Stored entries
───
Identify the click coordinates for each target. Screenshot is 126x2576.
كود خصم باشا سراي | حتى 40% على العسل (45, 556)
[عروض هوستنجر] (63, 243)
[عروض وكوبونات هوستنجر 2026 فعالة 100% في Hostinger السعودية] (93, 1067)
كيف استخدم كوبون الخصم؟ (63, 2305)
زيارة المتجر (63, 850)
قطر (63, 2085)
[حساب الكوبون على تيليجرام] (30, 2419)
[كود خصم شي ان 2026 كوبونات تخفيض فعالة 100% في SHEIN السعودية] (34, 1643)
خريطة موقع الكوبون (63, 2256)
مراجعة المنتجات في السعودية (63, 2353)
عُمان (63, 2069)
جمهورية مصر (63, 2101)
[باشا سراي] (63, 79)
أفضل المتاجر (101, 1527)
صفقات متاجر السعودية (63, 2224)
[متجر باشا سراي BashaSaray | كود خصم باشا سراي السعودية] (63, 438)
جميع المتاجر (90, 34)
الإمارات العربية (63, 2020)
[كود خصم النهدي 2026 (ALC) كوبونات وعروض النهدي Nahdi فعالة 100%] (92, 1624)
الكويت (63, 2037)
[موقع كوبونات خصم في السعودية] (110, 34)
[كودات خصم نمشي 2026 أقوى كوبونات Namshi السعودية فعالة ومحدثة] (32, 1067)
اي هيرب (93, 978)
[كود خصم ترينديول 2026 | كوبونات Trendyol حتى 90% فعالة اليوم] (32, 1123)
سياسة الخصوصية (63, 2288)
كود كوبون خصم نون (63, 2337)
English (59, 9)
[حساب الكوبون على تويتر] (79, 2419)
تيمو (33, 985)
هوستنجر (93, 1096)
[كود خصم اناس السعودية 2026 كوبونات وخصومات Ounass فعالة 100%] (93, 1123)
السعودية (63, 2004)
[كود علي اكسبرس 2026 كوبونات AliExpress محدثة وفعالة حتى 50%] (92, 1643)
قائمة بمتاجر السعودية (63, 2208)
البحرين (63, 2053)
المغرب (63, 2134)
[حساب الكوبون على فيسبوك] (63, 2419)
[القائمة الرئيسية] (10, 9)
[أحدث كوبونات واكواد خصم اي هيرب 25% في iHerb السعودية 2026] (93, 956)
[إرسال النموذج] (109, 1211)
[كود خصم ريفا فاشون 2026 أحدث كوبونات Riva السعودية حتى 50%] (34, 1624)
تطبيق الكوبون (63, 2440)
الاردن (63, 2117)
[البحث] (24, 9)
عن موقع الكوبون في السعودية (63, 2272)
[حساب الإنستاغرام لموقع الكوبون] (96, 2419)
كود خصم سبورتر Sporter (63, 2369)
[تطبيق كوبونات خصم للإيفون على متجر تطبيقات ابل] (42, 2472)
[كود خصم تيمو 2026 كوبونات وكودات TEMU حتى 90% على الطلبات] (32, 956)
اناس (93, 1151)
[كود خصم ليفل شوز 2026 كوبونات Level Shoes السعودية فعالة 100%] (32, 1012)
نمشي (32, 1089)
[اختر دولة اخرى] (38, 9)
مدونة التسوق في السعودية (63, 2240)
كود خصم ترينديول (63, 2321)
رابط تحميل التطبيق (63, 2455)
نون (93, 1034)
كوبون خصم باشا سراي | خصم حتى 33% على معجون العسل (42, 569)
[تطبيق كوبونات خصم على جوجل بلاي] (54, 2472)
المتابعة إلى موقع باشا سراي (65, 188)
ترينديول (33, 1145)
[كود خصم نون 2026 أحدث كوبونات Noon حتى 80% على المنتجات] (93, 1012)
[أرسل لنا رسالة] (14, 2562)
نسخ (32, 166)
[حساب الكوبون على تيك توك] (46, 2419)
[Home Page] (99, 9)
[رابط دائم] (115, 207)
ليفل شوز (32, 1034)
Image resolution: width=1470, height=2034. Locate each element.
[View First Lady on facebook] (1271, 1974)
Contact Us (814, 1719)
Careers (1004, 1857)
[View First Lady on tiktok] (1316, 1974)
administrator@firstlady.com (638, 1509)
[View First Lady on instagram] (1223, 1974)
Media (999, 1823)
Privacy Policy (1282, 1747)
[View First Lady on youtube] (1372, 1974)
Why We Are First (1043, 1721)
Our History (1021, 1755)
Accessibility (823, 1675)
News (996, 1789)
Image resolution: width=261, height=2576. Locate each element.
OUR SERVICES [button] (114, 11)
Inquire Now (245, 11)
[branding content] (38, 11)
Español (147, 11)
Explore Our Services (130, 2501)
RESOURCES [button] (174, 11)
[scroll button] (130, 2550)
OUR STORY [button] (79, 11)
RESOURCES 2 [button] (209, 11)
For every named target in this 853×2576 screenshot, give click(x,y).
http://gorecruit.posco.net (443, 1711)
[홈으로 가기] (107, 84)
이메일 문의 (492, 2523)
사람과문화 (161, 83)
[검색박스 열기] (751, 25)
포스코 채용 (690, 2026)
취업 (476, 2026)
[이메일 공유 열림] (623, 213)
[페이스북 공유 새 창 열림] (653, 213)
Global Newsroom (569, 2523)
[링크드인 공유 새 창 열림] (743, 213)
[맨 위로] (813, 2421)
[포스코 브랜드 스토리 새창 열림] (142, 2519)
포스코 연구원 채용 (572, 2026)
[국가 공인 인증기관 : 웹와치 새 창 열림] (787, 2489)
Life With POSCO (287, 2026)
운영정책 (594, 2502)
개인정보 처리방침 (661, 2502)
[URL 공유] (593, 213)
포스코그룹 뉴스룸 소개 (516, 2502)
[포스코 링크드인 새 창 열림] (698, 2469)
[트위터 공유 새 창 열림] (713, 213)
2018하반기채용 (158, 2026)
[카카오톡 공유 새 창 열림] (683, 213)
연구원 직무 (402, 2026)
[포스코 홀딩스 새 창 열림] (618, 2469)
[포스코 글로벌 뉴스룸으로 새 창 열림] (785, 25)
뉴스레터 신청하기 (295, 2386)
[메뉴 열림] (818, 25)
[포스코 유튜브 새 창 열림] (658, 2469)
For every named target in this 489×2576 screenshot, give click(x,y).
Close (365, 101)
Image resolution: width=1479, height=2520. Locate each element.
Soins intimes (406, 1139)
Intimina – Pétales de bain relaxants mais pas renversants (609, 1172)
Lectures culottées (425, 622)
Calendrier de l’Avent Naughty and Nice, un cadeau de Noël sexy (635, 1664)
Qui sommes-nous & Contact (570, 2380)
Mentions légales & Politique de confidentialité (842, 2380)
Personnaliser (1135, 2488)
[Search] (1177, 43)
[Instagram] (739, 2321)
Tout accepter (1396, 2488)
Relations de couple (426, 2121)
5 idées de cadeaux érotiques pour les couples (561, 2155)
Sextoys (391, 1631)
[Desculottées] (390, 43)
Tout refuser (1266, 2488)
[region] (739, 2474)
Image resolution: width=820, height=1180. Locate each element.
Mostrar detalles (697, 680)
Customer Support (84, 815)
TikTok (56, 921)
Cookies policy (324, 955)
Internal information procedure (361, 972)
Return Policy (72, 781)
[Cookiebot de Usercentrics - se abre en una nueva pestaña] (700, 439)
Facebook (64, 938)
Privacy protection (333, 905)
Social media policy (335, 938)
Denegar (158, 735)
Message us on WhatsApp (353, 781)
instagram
───
Please copy out each line in the entries that mentions the string "تيمو".

تيمو (33, 985)
[كود خصم تيمو 2026 كوبونات وكودات TEMU حتى 90% على الطلبات] (32, 956)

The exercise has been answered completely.